Donald Trump seems not to have noticed yet but the Boeing aircraft company has just handed him a perfect opportunity to target the middle ground in American politics. Boeing has for decades been perhaps the most egregious corporate exemplar of what Trump rightly denounces as the stupidity and spinelessness of U.S. trade policy. That policy is based on David Ricardo’s two-hundred-year-old theory of comparative advantage, which is generally upheld not only by policymakers and media pundits but by almost the entire American business elite. While the wider American public has long sensed that there is something desperately wrong with U.S. trade policy, remarkably few American opinion leaders have hitherto realized that the assumptions underlying Ricardo’s venerable argument are now obsolete. In far too many cases moreover, such people have their own private reasons for tuning out the case against Ricardo. The result is that, in abiding by untrammelled free trade, the United States has condemned itself to a pattern not only of historically unheard-of trade deficits but massive layoffs throughout its once world-leading industrial base.
In the aerospace industry, one of the most obvious problems is that foreign purchases of American airplanes and jet engines are increasingly determined not on a free-market basis but rather are conceived as gambits in aggressive foreign-government-driven economic development programs. Companies like Boeing are asked to transfer key industrial secrets in return for airplane orders. Japan has become particularly skilled in this regard with the result that, almost entirely overlooked in the American media, it now boasts one of the world’s most advanced aerospace industries. Mitsubishi is even planning to launch its own passenger jet in 2017. Think of this as the Toyota Corolla of the air.
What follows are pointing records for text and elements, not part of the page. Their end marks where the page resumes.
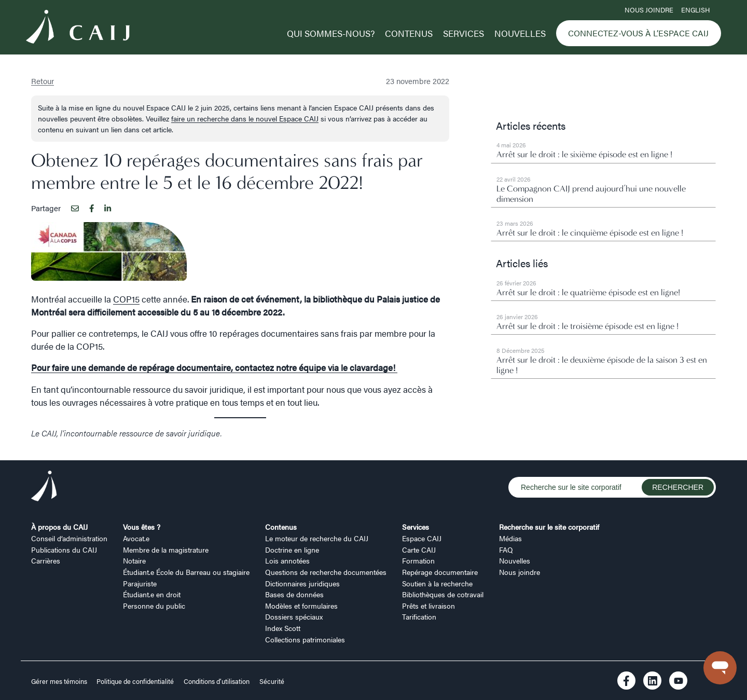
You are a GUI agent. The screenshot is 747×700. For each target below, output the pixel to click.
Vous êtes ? (142, 527)
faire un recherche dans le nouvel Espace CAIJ (245, 118)
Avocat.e (136, 538)
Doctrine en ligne (292, 550)
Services (463, 33)
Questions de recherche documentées (326, 572)
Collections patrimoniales (305, 639)
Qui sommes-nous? (330, 33)
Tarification (419, 616)
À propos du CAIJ (59, 527)
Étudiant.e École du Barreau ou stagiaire (186, 572)
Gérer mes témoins (60, 681)
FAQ (506, 550)
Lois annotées (287, 560)
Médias (510, 538)
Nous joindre (649, 10)
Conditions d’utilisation (216, 681)
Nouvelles (520, 33)
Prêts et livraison (428, 606)
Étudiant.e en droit (151, 594)
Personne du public (154, 606)
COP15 (126, 299)
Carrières (46, 560)
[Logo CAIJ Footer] (44, 487)
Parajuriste (140, 583)
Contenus (409, 33)
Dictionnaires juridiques (302, 583)
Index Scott (283, 628)
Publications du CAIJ (64, 550)
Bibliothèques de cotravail (442, 594)
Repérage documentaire (440, 572)
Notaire (134, 560)
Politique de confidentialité (135, 681)
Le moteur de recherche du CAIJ (316, 538)
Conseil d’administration (69, 538)
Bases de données (294, 594)
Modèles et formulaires (301, 606)
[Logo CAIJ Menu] (78, 28)
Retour (43, 80)
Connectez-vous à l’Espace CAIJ (638, 33)
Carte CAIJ (419, 550)
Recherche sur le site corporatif (549, 527)
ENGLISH (695, 10)
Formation (418, 560)
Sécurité (272, 681)
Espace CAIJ (422, 538)
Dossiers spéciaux (294, 616)
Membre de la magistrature (165, 550)
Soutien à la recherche (437, 583)
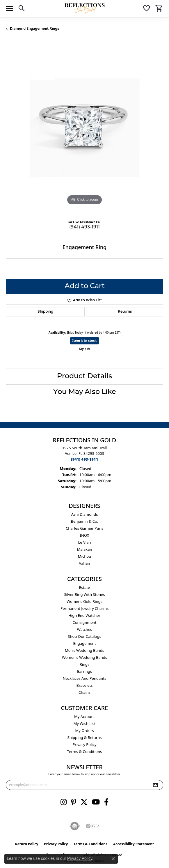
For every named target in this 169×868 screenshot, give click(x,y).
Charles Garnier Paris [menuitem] (84, 528)
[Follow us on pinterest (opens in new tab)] (73, 802)
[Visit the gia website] (93, 826)
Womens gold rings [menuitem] (84, 601)
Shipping (45, 312)
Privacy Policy (84, 744)
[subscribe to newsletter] (155, 785)
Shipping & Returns (84, 737)
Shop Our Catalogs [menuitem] (84, 636)
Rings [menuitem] (84, 664)
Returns (125, 312)
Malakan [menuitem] (84, 549)
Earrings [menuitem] (84, 671)
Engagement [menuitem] (84, 643)
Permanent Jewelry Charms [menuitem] (84, 608)
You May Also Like (84, 392)
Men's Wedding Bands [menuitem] (84, 650)
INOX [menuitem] (84, 535)
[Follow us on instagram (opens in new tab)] (64, 802)
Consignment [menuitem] (84, 622)
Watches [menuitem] (84, 629)
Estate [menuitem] (84, 587)
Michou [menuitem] (84, 556)
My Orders (84, 731)
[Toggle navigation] (9, 8)
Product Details (84, 376)
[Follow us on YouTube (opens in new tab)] (96, 802)
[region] (84, 128)
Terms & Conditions (84, 751)
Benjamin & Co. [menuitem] (84, 521)
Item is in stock (84, 340)
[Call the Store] (84, 459)
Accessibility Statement (133, 844)
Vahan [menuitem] (84, 563)
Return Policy (27, 844)
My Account (84, 716)
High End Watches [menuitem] (84, 615)
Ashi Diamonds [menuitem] (84, 514)
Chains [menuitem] (84, 692)
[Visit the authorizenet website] (75, 826)
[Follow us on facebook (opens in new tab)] (106, 802)
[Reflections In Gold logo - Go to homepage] (84, 8)
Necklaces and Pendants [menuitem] (84, 678)
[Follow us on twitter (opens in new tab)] (84, 802)
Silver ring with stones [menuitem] (84, 594)
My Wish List (84, 723)
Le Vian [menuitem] (84, 542)
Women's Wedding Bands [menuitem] (84, 657)
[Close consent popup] (113, 859)
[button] (22, 9)
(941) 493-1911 (84, 227)
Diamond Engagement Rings (34, 28)
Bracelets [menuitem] (84, 685)
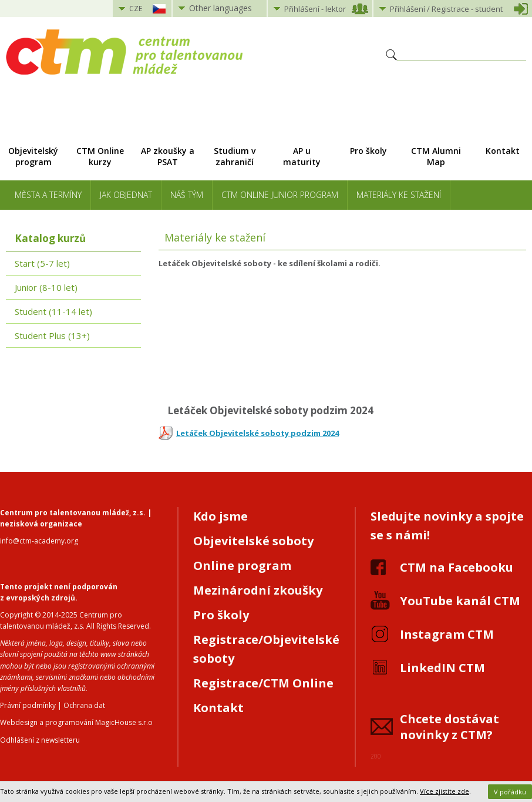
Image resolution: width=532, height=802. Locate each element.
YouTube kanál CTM (460, 600)
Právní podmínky (28, 705)
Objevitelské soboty (253, 541)
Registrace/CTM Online (263, 683)
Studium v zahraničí (234, 156)
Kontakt (218, 707)
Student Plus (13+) (52, 335)
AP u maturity (302, 156)
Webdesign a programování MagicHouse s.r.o (76, 722)
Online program (242, 565)
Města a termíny (48, 194)
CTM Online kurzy (100, 156)
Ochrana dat (84, 705)
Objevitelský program (33, 156)
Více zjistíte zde (445, 791)
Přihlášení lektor (315, 9)
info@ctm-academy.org (39, 541)
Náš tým (187, 194)
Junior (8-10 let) (46, 287)
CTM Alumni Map (436, 156)
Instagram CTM (447, 634)
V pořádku (510, 791)
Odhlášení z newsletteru (40, 740)
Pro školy (368, 150)
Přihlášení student (446, 9)
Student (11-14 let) (53, 311)
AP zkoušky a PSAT (167, 156)
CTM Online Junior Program (280, 194)
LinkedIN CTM (442, 667)
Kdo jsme (220, 516)
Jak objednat (126, 194)
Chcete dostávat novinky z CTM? (449, 727)
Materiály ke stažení (399, 194)
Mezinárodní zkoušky (258, 590)
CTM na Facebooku (456, 567)
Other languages (220, 8)
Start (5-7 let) (42, 263)
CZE (136, 8)
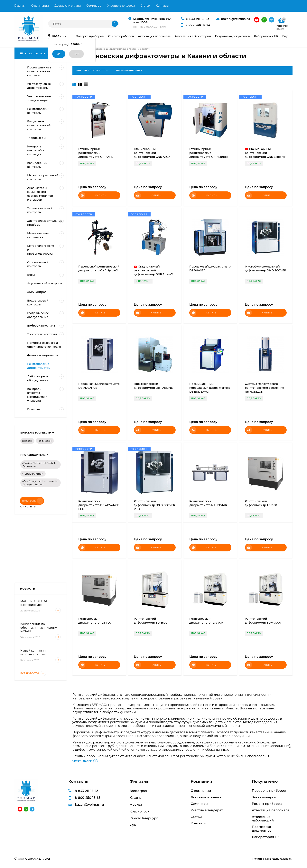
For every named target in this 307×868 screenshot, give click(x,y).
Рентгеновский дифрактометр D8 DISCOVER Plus (155, 505)
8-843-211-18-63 (198, 19)
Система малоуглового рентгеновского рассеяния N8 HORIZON (264, 388)
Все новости (33, 673)
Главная (20, 6)
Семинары (94, 6)
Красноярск (139, 811)
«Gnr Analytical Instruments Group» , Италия (40, 483)
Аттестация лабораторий (262, 818)
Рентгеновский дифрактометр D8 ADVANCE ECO (99, 505)
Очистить (28, 507)
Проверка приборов (269, 791)
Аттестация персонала (270, 810)
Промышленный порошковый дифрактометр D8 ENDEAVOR (210, 388)
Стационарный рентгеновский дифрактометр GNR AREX (152, 153)
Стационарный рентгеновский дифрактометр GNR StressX (154, 270)
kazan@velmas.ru (235, 19)
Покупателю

What we know for sure is that with each new Boeing, the Tokyo government has insisted that the Japanese industrial system gets not only an increased share of the manufacturing work but the advanced production technology to handle such work. Tokyo has bargained so effectively that Japan’s share of Boeing’s latest plane, the 787, is fully 35 percent. Meanwhile Boeing has retained 35 percent in-house while the rest has been widely allocated around the world. Japan moreover accounts for the plane’s Unique Selling Proposition, its weight-saving carbon-fiber wings which are considered an extraordinary achievement in that carbon fiber is a particularly difficult material to work. In effect the 787, the most advanced passenger jet ever flown, is more a Japanese plane than an American one.
This represents a remarkable departure for a company that has hitherto always shrunk from manufacturing abroad. Although the new initiative has caused consternation among Boeing’s workers, it has received surprisingly little attention elsewhere. The mainstream media seem to have bought into Boeing’s story that the plant poses no threat to U.S. jobs. Supposedly the Chinese will be confined indefinitely to working on only one family of jets, the 737s, and even then will merely do the last stages of production (so-called “finishing,” most notably installing seats and painting interiors).
Not for the first time where Sino-American trade is concerned, the public relations story makes no sense. For a start Boeing is unlikely to have committed itself to all the trouble and expense of establishing a brand-new plant to do merely its least consequential tasks. As for the Chinese, they have no plans forever to play the back end of a pantomime horse in any industry, least of all such a strategically and economically important one as aerospace. If experience in other industries is any guide, they will increasingly turn the screws on Boeing to transfer ever more sophisticated technology.
There is a scandal here and the key to it is stock options. In return for transferring key technologies, Boeing can expect the Chinese to pay way above the odds for its planes. Thus its short-term profits will be powerfully boosted and so will be the value of top executives’ stock options. Meanwhile it will be years or even decades before the full cost to the American economy will be felt. By then today’s crop of Boeing executives will have long since passed from the stage.
Ultimately the solution is some serious saber rattling by U.S. policymakers. All they need to do is impress on America’s more aggressive partners that access to the American market is not a God-given right. It can be withdrawn if such partners do not play fair.
Chinese exporters in particular need the American market more than the American market needs Chinese exporters. Few American leaders are in a better position to make that point than Donald Trump. He already has the broad mass of the American public behind him on trade. And unlike virtually all his opponents, he is not beholden to Boeing or any of the other multinationals that have been selling America short.